Through experience I have learned that writing is the part of an English class that most students
instinctively dread. In course evaluations, my students frequently comment on how much they
enjoy discussion and how they would prefer to have less writing. I bridge this gap by teaching
my students that writing can work like a discussion in class, where they may argue for any
viewpoint that strikes them as intriguing as long as they base that argument on the text and make
it compelling to their audience. During Fall 2004, I linked writing to discussion in this manner
when teaching Don DeLillo’s White Noise: every day, two students presented a thesis statement
for the paper they would write if they could only use material from the day’s reading assignment.
Their theses—which were almost always excellent—then served as the launching point for the
entire class period’s discussion. Many students refined the ideas they presented in class for the
essays they were assigned to write on that novel. This exercise teaches students how to read
analytically and that their writing can simply be an extension of this accomplishment.
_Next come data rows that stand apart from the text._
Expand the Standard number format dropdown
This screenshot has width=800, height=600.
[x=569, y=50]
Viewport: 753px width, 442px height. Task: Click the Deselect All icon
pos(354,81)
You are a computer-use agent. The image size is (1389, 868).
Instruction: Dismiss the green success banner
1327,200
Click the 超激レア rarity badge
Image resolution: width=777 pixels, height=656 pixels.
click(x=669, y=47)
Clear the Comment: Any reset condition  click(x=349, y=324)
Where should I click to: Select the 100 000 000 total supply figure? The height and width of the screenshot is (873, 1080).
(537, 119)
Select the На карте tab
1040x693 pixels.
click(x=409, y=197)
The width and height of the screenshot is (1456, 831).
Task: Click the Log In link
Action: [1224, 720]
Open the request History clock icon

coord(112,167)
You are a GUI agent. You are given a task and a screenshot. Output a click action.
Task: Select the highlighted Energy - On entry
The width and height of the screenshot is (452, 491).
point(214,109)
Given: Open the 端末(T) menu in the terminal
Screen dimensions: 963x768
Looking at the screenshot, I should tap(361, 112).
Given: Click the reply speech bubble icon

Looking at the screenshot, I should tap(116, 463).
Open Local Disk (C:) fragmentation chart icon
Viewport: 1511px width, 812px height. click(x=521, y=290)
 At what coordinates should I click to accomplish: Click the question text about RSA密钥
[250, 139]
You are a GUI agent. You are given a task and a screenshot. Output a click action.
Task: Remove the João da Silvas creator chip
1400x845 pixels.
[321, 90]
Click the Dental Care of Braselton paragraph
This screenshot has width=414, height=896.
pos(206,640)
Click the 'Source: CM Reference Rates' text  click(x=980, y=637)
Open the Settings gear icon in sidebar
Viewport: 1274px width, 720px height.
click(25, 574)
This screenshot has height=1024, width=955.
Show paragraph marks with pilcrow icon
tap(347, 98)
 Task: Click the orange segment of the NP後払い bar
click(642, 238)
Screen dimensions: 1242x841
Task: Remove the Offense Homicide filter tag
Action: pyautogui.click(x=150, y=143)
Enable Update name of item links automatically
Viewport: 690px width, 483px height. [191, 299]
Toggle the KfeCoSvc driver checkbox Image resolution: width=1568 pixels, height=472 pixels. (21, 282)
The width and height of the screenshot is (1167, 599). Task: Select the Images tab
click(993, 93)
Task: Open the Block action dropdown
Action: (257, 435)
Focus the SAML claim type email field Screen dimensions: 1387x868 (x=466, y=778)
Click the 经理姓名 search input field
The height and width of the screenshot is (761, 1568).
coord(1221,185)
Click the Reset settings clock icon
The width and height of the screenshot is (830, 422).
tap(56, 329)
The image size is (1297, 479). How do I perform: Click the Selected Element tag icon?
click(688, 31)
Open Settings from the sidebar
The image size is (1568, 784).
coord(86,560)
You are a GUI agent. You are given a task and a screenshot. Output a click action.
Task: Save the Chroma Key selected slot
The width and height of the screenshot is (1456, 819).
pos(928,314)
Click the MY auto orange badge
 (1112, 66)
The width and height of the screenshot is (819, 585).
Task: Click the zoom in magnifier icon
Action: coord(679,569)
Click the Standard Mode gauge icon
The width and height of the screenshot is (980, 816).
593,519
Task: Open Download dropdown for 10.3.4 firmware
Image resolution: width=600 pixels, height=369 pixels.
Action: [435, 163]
When students learn that the skills that serve them in discussions are the same skills that will
help their writing, their writing almost uniformly improves. Yet, mastering writing requires
individual practice as well. For this reason, when grading essays I highlight two specific
techniques, such as choosing better evidence or sentence structure, for a student to focus on in
the following assignment. A portion of the next paper’s grade is then based on their success in
improving these skills. In this manner, I tailor my writing instruction to meet the needs of
individuals. To help my students better learn the process of revision during this past year, I have
frequently given them opportunities to rewrite their papers after I have graded them. While my
writing assignments foreground multiple stages of revision before a paper is due, I have found
that when students receive a grade for what they thought was the “final” version and then have
the chance to address my specific comments about how to make their sentences, paragraphs, or
the entire paper more rhetorically effective they learn better to identify what separates good and
excellent writing, enabling them to become confident that they can communicate effectively with
others.

My own abilities as a reader and writer have not been developed in solitude, but as part of
various communities of teachers and peers. Passing on the value of writing and reading
communities both assists my students in their college careers and equips them to interpret
difficult situations and communicate their solutions to the communities in which they participate.